Foi demais para mim, não pude conter, já tinha aguentado até ali. Eu o repreendi, dizendo:

- Você não teme a Hashem nem estando sob a mesma sentença? Nós estamos sendo punidos com justiça, porque estamos recebendo o que os nossos atos merecem. Mas este homem não cometeu nenhum mal!

Não sabia se seria ouvido, nem esperava ser atendido, mas eu queria estar com aquele homem e isso foi mais forte do que tudo em mim. Então humildemente me dirigi a Ele e disse:

- Yeshua, lembra-te de mim quando entrares no teu Reino.

Pela primeira vez eu o vi sorrindo. E Ele respondeu:

- Eu lhe garanto: Hoje mesmo estaremos juntos no paraíso.

Nada mais importava para mim. Nada que eu ouvi em toda minha vida tinha me dado tanta paz. Já podia morrer. Morrer para viver eternamente.

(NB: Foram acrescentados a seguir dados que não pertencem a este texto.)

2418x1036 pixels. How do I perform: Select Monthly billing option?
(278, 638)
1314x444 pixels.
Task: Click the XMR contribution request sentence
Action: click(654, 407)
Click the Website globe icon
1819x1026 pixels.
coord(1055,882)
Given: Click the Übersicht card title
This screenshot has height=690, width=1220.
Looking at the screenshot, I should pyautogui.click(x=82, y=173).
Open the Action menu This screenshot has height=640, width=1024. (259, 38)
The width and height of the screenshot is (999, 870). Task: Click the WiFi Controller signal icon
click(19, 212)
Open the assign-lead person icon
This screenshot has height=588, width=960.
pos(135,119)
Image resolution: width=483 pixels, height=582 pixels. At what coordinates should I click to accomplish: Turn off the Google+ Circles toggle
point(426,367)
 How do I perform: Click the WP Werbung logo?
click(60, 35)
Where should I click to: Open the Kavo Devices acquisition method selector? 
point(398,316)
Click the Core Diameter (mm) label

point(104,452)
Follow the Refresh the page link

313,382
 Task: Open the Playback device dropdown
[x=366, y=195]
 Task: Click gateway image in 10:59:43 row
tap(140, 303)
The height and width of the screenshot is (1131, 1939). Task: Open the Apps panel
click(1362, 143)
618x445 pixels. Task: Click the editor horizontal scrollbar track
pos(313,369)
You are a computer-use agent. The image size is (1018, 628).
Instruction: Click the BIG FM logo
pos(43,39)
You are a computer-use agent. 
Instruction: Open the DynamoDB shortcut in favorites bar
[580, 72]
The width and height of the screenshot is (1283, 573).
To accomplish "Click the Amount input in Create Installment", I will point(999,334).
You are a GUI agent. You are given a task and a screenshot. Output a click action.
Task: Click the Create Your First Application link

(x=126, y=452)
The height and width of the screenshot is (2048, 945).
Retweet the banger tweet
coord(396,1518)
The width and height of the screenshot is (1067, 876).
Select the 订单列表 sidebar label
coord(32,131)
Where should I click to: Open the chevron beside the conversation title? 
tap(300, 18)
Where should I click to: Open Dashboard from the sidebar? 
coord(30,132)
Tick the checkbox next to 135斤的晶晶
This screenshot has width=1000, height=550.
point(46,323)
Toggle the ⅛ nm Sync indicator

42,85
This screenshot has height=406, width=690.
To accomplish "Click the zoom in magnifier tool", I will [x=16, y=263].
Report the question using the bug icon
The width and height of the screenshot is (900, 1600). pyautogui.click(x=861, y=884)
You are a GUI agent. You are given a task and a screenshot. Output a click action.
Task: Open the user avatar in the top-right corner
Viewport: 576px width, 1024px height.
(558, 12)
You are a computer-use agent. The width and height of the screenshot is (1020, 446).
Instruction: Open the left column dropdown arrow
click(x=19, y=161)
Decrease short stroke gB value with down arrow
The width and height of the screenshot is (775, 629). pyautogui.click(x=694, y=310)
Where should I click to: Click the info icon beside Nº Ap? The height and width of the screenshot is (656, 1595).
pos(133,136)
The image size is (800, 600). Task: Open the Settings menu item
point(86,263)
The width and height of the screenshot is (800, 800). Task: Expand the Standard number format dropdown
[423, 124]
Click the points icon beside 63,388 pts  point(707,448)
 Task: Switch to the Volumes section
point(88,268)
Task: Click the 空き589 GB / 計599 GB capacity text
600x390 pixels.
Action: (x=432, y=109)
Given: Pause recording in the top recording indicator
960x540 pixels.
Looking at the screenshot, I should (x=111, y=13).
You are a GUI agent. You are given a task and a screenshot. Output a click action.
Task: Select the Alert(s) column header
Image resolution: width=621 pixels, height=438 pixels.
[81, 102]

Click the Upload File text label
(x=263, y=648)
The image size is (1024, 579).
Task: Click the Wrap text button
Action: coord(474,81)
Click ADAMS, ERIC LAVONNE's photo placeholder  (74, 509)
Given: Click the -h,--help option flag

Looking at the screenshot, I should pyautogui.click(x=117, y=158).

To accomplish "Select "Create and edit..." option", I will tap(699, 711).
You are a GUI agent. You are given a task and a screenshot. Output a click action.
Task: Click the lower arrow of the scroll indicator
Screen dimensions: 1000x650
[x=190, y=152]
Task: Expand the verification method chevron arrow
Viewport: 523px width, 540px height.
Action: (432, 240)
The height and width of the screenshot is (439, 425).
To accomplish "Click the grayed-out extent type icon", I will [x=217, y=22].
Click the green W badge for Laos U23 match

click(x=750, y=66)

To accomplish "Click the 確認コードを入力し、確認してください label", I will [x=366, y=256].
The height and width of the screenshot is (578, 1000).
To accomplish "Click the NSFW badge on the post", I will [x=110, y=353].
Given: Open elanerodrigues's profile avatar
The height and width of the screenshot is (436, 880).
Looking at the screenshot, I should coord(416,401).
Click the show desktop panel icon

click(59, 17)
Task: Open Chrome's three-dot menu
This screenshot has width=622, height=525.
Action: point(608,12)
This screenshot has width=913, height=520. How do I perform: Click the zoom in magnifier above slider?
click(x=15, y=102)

Já era quase três horas da tarde e desde o meio dia que já não era mais uma simples brisa de chuva que soprava para nós. As densas nuvens cobriam a terra. O sol já não brilhava mais sobre nós. A temperatura diminui. Senti frio.

Então pela última vez o processo se repete. Sua respiração se faz mais curta. O ar que entra não consegue mais sair. Ele respira com o ápice dos pulmões. Os músculos do tórax se distendem. A respiração torna-se mais ampla e profunda, os pulmões se esvaziam e o rosto recupera a palidez inicial. Todas as suas dores, a sede, as cãibras, a asfixia, o latejar dos nervos medianos, lhe arrancam um lamento:

- Elí, Elí, lamá sabactâni? (Deus meu, Deus meu, por que me desamparaste?)

Em seguida num grande brado diz:

- Aba, nas tuas mãos entrego o meu espírito.

E morre.

Este foi meu último dia. Eu também morri. Logo depois disso os guardas vieram até mim com um pedaço de madeira e num único golpe quebraram meus joelhos. Não tive chance de gritar de dor porque meu corpo se apoiou no meu diafragma e morri asfixiado. Minha morte foi merecida, mas não poderia pagar o preço de meus pecados. Só Ele poderia fazê-lo. Não faça dessa morte, que trouxe nova vida a todos nós, uma morte sem nexo. Ele pereceu, mas como o amanhã meu Cristo ressurgiu e hoje vivo está.